- Education: Columbia University University of Pennsylvania University of Southern California
- Known for: Contributions to wireless network optimization and control
- Awards: NSF Career Award (1996) IEEE Fellow (2007) IEEE Conference on Computer Communications (INFOCOM) Achievement Award (2014)
- Scientific career
- Fields: Electrical and Computer Engineering, Computer Science, Communication Networks, Machine Learning, Optimization
- Workplaces: The Ohio State University (2007–present) Purdue University (1994–2007)
- Doctoral advisor: Mischa Schwartz
- Doctoral students: Junyi Li

= Ness B. Shroff =

American engineer

Ness B. Shroff is an American engineer, educator and researcher known for contributions to wireless networking, network control, and network analysis. He is professor in ECE and CSE departments at Ohio State University, where he holds the Ohio Eminent Scholar Chaired Professorship of Networking and Communications.

== Education ==
Shroff received his B.S. from the University of Southern California in 1988, his M.S. from the University of Pennsylvania in 1990, his MPhil from Columbia University, in 1993, and his PhD from Columbia University, NY in 1994.

== Career and research ==

Shroff and his PhD student Xin Liu and colleague Edwin Chong were among the first researchers to recognize the importance of opportunistic scheduling in wireless networks with short-term fairness Opportunistic scheduling is the idea that variability in wireless channel quality can be exploited to maximize network throughput while taking into account some measure of quality of service. Using connections to convex optimization theory and stochastic approximations, he developed online opportunistic scheduling mechanisms that could guarantee a variety of explicit fairness guarantees. Opportunistic scheduling is now a part of the communication paradigm in every modern mobile phone.

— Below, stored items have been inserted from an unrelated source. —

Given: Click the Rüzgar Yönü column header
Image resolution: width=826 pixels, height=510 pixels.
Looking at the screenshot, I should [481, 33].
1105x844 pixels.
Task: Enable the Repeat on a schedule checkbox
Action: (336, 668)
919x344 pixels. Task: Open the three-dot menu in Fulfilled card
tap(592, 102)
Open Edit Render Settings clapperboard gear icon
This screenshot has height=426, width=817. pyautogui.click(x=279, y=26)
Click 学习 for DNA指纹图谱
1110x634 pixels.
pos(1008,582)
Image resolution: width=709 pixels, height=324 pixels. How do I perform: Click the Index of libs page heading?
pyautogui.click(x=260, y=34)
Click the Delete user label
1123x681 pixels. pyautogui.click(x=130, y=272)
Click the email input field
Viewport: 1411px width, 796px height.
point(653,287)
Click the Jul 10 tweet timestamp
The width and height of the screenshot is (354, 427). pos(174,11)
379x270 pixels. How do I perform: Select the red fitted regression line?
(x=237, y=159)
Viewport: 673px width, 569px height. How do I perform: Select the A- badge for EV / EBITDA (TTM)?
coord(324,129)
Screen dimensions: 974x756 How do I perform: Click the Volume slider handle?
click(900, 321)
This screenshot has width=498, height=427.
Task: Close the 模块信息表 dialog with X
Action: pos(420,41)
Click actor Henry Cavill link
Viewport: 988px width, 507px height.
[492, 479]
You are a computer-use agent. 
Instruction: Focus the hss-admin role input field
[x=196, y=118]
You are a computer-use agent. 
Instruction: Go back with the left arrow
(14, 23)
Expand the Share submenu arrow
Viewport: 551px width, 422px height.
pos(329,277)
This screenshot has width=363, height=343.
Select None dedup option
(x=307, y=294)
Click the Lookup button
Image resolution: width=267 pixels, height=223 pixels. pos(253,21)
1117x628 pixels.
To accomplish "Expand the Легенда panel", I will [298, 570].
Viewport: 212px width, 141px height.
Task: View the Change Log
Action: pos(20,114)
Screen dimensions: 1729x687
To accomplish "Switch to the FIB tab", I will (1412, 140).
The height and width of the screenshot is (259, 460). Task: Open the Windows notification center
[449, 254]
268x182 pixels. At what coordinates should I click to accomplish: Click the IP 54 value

Shroff with his PhD student Xiaojun Lin were among the first researchers to show that a network utility maximization framework of wireless resource allocation provides a mathematical interpretation of the functionalities of the various layers of the network protocol stack. Specifically, by making a connection to Lagrange multiplier theory in convex optimization, they showed that queue length information shared across multiple layers provided the right feedback to design resource allocation algorithms for the transport, network and medium access control protocols. These tools and techniques have now become standards in cross-layer network design and his survey paper on opportunistic scheduling and cross-layer design was also influential in making the topic widely accessible to a large audience.

Shroff and his PhD student Sellke developed a novel technique to protect computer networks for Internet worms and viruses. combat the most dangerous form of computer virus. The technique automatically detects when an Internet worm has infected a network and signals network administrators to isolate the infected machine and quarantine them for repairs.

Shroff, his postdoc Yin Sun, along with colleagues, were the first researchers to show how to optimally manage the freshness of information updates sent from a source node to a destination via a channel. A proper metric for data freshness at the destination is the age-of-information, or simply age, which is defined as how old the freshest received update is since the moment that this update was generated at the source node (e.g., a sensor). A well known update policy is the zero-wait policy, i.e., the source node submits a fresh update once the previous update is delivered and the channel becomes free, which achieves the maximum throughput and the minimum delay. In this work, Shroff et al. show the surprising result that the zero-wait policy does not always minimize the age. Their investigation shows that the zero-wait policy is far from the optimum if (i) the age penalty function grows quickly with respect to the age, (ii) the packet transmission times over the channel are positively correlated over time, or (iii) the packet transmission times are highly random (e.g., following a heavy-tail distribution). This was a seminal result in the area of age of information and received the IEEE INFOCOM 2026 Test of Time Award that recognizes papers published between 10 to 12 years ago (a three-year window) in the INFOCOM proceedings that have been widely recognized to have a significant impact on the research community.

Shroff is currently leading a large multi-organization team, composed of universities, private companies, and research labs, which has been selected by the National Science Foundation for developing new Artificial Intelligence techniques to design future wireless networks.

== Awards and honors ==
- Best Paper Award, IEEE INFOCOM 2006, 2008 and 2016.
- Appears on the List of Most highly cited researchers Thomson Reuters 2014 and 2015.
- IEEE INFOCOM 2014 achievement award
- Appears on the List of The World's Most Influential Scientific Minds in 2014.
- Best student paper award, IEEE WiOPT 2012 and 2013.
- IEEE Fellow (Class of 2007) for contributions to the modeling, analysis and control of computer communication networks.
- 2005 Best paper of the year award, Journal of Communications and Networks.
- 2003 Best paper of the year award, Computer Networks.